It can be overwhelming to think about all the different factors that go into retirement planning, such as investing, taxes, withdrawal strategy, and social security. I always like to start by answering listener questions and applying them to the topic at hand.

These 3 early retirement myths can hold you back and you'll learn how to avoid them so you can focus on what's truly important. So let's dive in and bust some myths!

About Me:

I'm the Vice President and a Financial Planner at Root Financial Partners. I'm also the host of the Early Retirement podcast. I specialize in helping people invest, save on taxes, and create an overall financial strategy to get the most life out of your money.

I also recorded a podcast on this topic if you prefer to listen: Top 3 Early Retirement Myths

Myth #1: You Must Pay Off Your Mortgage Before Retiring

This is a common belief, but it's not always the case. In fact, it really depends on your individual circumstances. For example, if you have a low mortgage rate and other investments that are earning a higher return, it might make more sense to continue investing and pay off your mortgage slowly over time. On the other hand, if you have a high mortgage rate and no other investment opportunities, paying off your mortgage as quickly as possible could be a smart move (plus the peace of mind it brings has to be accounted for).

I tell my clients (who have probably heard of my jokes too often at this point) that you don't throw a party with friends when your investments rise by $500,000+, but you do celebrate (both mentally and emotionally with friends/family) when you pay off your mortgage!

It's important to carefully consider your options and make a decision that aligns with your overall financial goals. Remember, there's no one-size-fits-all answer when it comes to retirement planning. That's why it's so important to take the time to understand your own financial situation and make a plan that works for you.

Myth #2: You Need Dividends To Make Up All The Income You'll Need In Retirement

While dividends can be a useful source of income in retirement, they're not the only option. In fact, there are many different ways to generate income in retirement, including investments, social security, rental income, inheritance, and pensions.

The key is to focus on replacing your income, rather than trying to hit a specific savings target. This means figuring out how much you'll need to live on each month and then finding ways to generate that income. For some people, dividends may be an important part of their retirement income strategy, but for others, they might not be as important.
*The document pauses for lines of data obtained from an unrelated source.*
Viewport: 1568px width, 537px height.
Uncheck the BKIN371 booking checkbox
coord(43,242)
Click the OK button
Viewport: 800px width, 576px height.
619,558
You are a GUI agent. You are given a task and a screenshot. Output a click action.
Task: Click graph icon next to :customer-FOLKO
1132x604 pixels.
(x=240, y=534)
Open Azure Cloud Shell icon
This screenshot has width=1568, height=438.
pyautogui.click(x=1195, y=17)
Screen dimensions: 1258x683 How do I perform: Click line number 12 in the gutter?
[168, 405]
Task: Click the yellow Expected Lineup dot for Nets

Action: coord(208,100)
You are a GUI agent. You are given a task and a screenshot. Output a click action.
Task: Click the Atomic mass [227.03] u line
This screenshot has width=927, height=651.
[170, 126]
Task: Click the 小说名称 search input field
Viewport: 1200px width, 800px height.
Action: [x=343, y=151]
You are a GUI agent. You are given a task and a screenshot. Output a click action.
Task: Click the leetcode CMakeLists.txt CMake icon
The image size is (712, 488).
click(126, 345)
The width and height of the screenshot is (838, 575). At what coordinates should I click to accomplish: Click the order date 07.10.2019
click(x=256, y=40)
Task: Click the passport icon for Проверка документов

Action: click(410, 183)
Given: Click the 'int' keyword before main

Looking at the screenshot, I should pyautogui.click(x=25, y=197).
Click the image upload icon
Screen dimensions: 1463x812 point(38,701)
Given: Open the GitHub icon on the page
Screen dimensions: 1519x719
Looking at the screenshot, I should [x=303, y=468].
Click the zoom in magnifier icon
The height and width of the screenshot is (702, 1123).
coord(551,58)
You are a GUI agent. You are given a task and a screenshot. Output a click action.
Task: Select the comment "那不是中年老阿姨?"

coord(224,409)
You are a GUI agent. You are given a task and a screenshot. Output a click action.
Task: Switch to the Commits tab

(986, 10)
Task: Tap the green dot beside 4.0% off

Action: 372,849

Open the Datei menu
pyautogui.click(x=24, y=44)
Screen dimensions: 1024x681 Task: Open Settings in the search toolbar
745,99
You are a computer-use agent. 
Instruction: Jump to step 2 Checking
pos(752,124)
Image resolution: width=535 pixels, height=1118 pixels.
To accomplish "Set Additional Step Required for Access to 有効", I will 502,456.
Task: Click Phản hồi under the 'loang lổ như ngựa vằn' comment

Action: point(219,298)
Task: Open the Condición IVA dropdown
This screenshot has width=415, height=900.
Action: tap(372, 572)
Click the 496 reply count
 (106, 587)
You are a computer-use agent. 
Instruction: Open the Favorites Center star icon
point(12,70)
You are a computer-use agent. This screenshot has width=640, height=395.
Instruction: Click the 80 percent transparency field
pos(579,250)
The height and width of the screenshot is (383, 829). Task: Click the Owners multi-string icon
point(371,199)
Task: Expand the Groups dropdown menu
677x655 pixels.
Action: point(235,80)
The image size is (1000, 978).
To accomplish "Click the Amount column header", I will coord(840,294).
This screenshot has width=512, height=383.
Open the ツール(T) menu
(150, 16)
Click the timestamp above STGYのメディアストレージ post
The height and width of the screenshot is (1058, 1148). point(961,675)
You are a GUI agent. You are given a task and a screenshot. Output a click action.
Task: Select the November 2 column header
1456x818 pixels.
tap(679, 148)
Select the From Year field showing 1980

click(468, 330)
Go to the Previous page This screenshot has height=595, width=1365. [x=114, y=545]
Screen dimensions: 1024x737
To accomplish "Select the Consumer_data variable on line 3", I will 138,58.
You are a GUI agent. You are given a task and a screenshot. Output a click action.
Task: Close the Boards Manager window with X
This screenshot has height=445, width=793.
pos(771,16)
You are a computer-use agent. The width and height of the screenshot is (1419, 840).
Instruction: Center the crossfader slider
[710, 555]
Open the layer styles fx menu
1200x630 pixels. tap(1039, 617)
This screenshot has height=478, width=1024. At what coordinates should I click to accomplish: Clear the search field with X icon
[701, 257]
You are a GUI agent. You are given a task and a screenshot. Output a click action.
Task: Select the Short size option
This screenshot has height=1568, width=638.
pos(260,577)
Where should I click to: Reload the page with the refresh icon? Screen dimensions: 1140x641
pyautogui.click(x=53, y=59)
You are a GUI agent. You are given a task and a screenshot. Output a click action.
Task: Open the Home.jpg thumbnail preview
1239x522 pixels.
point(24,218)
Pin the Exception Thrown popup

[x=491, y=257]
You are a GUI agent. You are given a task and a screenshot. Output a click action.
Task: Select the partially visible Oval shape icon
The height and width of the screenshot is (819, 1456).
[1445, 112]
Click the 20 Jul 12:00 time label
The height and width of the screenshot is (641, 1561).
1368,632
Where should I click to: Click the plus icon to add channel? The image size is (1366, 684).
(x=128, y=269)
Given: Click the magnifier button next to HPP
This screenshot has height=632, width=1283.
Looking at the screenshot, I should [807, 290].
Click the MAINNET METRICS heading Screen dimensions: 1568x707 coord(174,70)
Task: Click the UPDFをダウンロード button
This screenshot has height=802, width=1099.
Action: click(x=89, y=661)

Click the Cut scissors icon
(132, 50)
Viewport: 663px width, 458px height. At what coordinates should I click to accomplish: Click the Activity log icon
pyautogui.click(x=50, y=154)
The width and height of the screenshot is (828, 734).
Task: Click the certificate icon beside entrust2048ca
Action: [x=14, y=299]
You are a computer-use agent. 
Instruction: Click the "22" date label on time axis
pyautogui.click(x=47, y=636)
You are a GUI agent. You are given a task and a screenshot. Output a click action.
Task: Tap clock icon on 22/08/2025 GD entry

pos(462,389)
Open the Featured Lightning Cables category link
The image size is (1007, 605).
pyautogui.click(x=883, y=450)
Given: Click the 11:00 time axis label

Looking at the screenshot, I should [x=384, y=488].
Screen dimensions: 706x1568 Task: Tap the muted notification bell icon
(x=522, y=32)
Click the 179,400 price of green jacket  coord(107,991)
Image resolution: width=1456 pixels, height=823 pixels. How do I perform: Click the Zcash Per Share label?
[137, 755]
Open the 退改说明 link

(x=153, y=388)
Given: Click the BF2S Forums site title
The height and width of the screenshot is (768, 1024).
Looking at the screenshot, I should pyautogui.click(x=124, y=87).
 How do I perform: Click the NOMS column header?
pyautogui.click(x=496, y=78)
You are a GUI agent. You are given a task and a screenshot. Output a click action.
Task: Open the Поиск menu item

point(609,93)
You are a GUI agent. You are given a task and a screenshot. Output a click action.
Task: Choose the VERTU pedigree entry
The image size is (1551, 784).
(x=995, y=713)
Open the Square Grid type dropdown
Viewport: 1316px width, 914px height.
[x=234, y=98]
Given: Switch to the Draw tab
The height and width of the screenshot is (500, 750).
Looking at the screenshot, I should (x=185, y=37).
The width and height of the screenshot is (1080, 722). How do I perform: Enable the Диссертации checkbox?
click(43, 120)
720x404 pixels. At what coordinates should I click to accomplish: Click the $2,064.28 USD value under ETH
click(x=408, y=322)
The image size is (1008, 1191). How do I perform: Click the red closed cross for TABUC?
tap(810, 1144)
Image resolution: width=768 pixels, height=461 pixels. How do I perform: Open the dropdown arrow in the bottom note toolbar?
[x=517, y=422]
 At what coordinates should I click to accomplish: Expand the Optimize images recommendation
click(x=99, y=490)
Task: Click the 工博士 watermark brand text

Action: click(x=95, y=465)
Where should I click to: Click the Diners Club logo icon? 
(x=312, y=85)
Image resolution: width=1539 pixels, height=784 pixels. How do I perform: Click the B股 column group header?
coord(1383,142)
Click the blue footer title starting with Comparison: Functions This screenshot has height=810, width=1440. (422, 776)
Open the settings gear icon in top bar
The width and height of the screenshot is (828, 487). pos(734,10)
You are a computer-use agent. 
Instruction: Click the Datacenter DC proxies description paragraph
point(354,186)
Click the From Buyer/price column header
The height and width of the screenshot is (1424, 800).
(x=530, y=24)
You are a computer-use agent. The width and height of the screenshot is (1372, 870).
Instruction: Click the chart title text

It's important to carefully consider your options and make a plan that works for you. Don't get fixated on one particular income source – instead, think about the bigger picture and how all of your income sources can work together to support your retirement goals.

One thing to keep in mind is that dividends are essentially a payment from a company to its shareholders as a way of thanking them for investing in the company. While receiving a dividend can feel good, it's important to consider what the company could do with that money if it were reinvested into the company instead. This is known as total return, which is the combination of dividends and capital appreciation.

Myth #3: As You Get Older, You Need To Have A "Less Risky" Portfolio.

The reality is that the real risk in retirement isn't the ups and downs of the market – it's the risk of running out of money. In order to protect against this risk, it's important to have a mix of investments with different levels of risk and return potential.

I have clients with 100% stocks and 0% in bonds and have no plan to minimize this allocation for the rest of their lives. I have other clients who don't have almost anything in stocks because of the type of income sources that make up the majority of their retirement income.

One thing to consider is that as you get older, you'll need more conservative assets to pull from in order to generate income. This doesn't mean you need to completely abandon growth investments, but it does mean that you need to be strategic about how you balance your portfolio.

One way to do this is by following what's known as the guardrails approach (developed by Jon Guyton), which allows you to take a certain percentage of your portfolio (5.2% - 5.5) as income each year without running the risk of running out of money. This approach takes into account a variety of factors, including your age, investment time horizon, and the makeup of your portfolio.

Ultimately, the key to successful retirement planning is to focus on creating a balanced and sustainable income stream that meets your needs and goals. By keeping these myths in mind and being mindful of your investment strategy, you can set yourself up for a comfortable and secure retirement.


The first myth is that you need to pay off your mortgage before retiring. While it may feel good to have a mortgage-free home, it may not necessarily be the most financially sound decision. Consider whether you can do better than the mortgage interest rate by investing the extra money. 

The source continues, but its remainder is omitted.